DATA LISTING:
• • • • •
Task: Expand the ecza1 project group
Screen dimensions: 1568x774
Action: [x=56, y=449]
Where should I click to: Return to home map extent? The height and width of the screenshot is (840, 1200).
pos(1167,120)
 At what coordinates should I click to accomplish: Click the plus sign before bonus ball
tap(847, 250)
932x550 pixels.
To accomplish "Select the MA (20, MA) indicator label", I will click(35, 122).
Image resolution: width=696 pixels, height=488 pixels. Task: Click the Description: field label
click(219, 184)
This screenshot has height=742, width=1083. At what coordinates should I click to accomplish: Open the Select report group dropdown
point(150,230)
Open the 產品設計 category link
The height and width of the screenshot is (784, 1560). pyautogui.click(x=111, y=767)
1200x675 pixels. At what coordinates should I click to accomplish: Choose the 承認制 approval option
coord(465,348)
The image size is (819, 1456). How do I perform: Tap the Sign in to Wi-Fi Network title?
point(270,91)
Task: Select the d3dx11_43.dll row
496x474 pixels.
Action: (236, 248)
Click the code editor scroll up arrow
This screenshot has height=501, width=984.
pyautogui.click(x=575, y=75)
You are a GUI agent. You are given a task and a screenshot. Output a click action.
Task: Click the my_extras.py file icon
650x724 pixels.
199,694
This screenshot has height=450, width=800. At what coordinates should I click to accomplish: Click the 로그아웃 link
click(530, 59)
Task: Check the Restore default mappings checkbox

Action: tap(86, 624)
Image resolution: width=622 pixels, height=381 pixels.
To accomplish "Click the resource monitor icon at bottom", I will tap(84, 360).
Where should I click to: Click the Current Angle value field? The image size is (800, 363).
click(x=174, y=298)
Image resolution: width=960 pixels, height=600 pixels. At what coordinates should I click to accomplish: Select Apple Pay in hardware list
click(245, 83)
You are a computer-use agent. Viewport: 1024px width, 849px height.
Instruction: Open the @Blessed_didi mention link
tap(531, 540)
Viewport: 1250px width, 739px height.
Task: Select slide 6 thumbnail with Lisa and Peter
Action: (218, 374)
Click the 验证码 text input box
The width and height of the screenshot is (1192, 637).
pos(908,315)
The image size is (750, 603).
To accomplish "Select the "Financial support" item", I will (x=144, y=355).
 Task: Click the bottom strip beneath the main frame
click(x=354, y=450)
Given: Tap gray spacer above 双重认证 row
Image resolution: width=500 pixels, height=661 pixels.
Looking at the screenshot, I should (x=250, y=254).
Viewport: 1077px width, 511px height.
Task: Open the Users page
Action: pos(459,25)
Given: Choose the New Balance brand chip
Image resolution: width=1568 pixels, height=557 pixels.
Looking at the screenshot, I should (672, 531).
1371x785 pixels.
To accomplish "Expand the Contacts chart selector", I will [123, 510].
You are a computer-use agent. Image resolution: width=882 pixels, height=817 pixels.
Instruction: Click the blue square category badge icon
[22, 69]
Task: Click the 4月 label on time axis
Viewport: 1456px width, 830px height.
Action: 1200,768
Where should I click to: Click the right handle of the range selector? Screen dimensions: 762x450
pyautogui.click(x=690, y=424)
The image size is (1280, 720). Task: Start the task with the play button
• • • • •
PROBLEM DESCRIPTION:
Which of the lines above carry the string "agent"? Pick them out and copy them.

YOUR RESPONSE:
You are a GUI agent. You are given a task and a screenshot. Output a click action.
You are a computer-use agent. Viewport: 1024px width, 849px height.
You are a computer-use agent. Image resolution: width=882 pixels, height=817 pixels.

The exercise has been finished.